Regarding ‘Contention at the Table Cache level’, you’ve stated that ‘this impacts the number of file descriptors used by MySQL‘ meaning that the same table opened in multiple instances will have different file descriptors for the same file.

I tried to recreate the above scenario by executing a ‘select * from tablename’ on a table which has 18 crore records in one session and another select query ‘select * from tablename order by id desc limit 1000’ on the same table in another session. I monitored the system calls using strace. From the strace output, we found out that session2 used the same file descriptor as session1 to retrieve data while the query in session1 was still running. Please note that the value of table_open_cache_instances was 16.

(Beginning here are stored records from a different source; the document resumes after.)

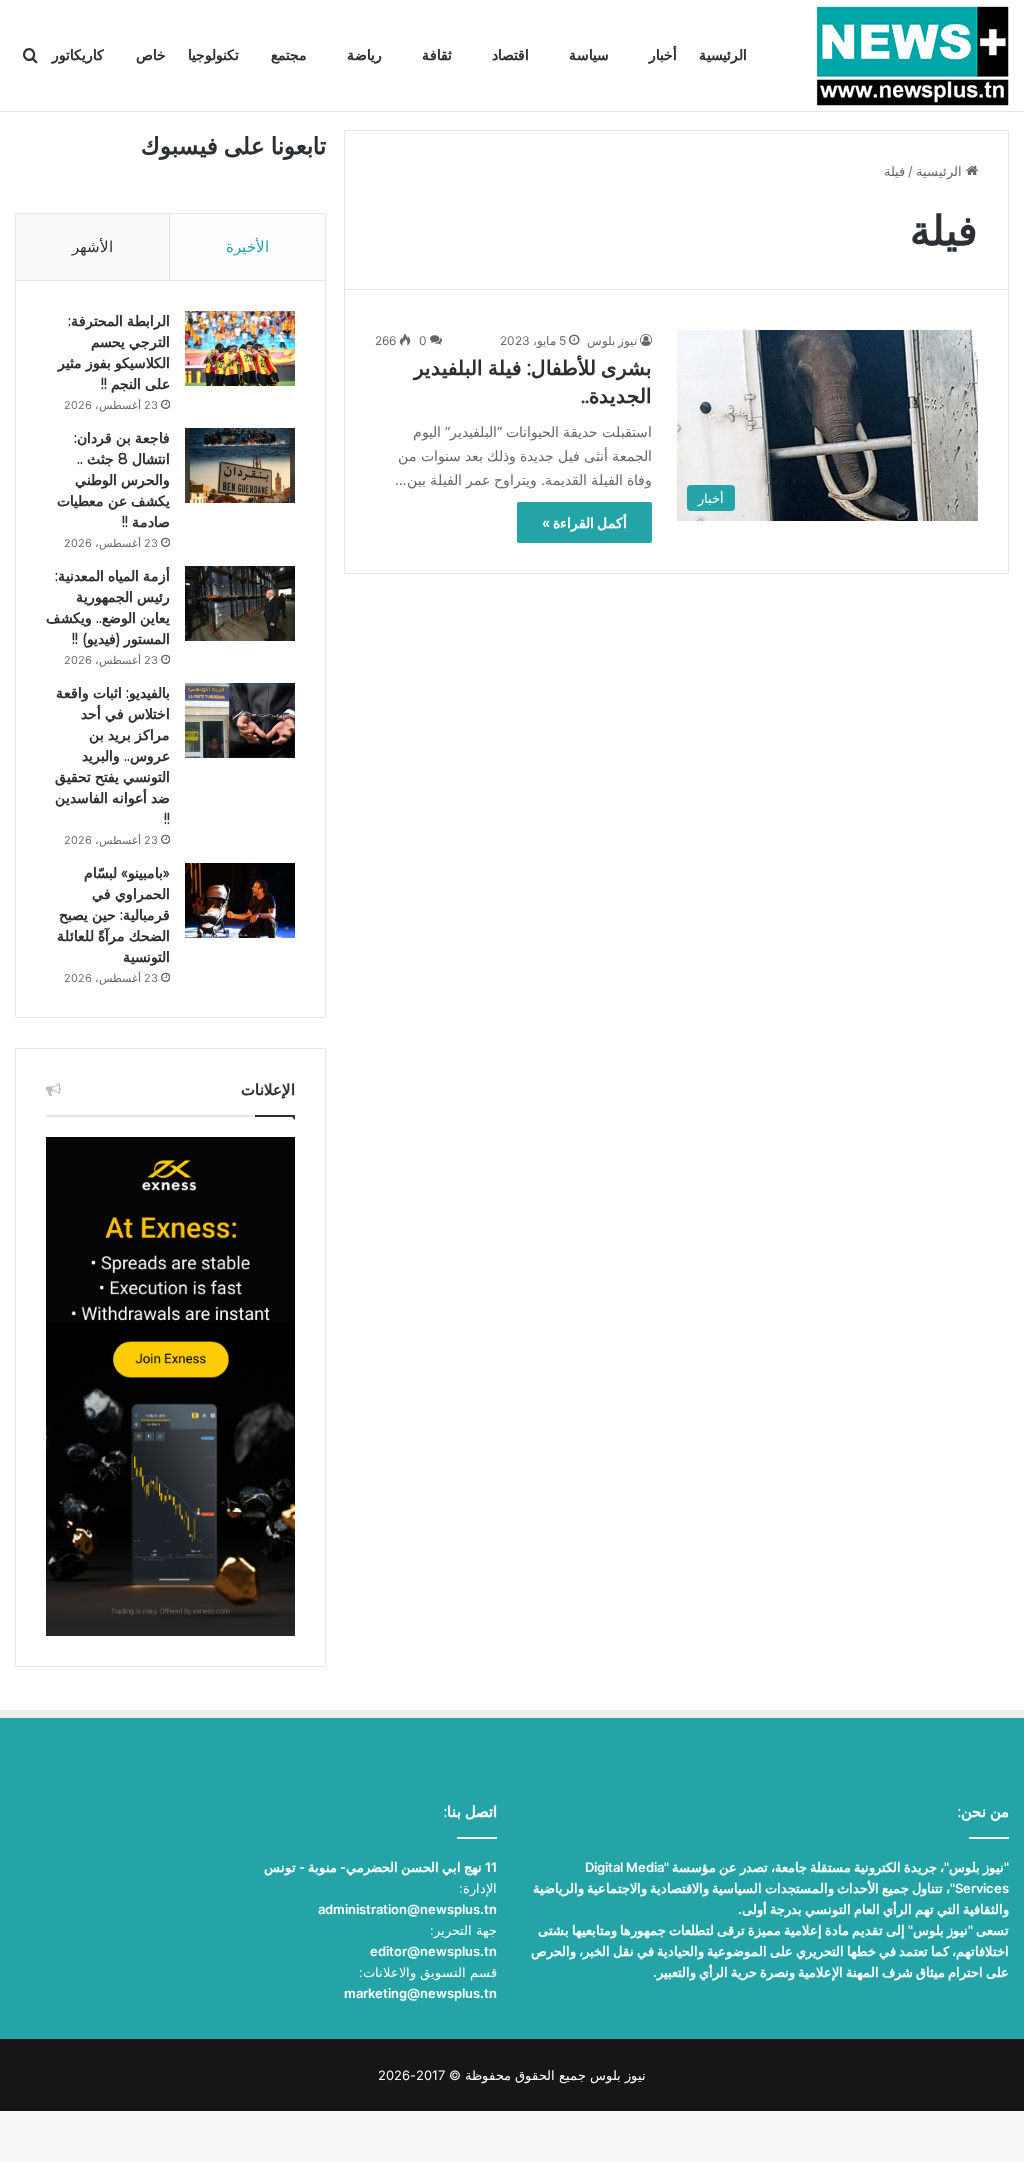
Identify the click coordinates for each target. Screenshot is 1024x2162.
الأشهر (92, 246)
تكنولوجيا (213, 55)
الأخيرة (247, 246)
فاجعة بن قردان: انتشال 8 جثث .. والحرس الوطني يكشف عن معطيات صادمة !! (113, 480)
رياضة (364, 55)
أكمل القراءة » (584, 522)
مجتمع (289, 55)
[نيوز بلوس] (912, 56)
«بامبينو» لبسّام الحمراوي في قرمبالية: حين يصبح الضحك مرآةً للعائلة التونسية (113, 915)
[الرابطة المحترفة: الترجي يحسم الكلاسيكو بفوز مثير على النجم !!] (240, 348)
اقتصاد (510, 55)
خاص (151, 55)
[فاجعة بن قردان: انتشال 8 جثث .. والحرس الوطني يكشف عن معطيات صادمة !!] (240, 465)
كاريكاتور (78, 55)
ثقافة (437, 55)
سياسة (589, 55)
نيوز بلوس (612, 340)
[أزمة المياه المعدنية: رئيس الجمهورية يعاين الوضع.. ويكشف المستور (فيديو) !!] (240, 603)
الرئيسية (723, 55)
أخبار (663, 55)
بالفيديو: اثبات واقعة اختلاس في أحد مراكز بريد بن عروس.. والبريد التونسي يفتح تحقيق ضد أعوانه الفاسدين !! (112, 756)
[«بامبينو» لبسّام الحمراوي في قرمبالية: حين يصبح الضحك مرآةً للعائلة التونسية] (240, 900)
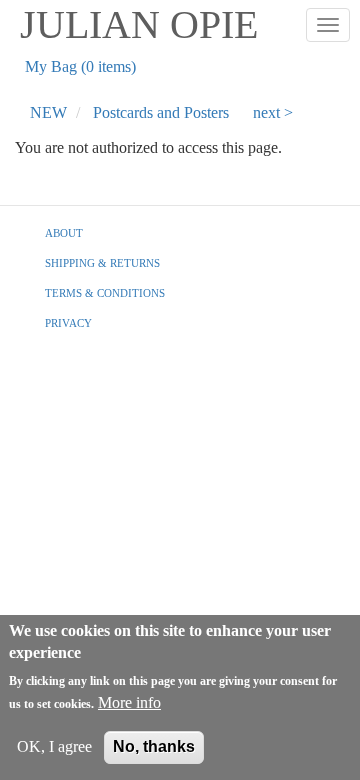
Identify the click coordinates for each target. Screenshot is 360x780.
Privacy (68, 323)
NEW (48, 112)
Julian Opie (139, 24)
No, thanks (154, 746)
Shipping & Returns (102, 263)
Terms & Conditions (105, 293)
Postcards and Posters (161, 112)
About (64, 233)
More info (129, 702)
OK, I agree (54, 746)
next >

If a table is open, another session accessing the same table should open the table .ibd file using a new file descriptor. But that is not the case here.

When we say increasing table_open_cache_instances reduces contention, what contention do we exactly mean here? table level? In source code, it is mentioned that by increasing instances we can make sure to lock ‘m_lock’ instead of having to lock the ‘LOCK_OPEN’. From my understanding, this lock is unlocked in a very small span of time and don’t think it causes any overhead.

Please share your insights on this. Also, what do you think should be the ideal value for table_open_cache_instances?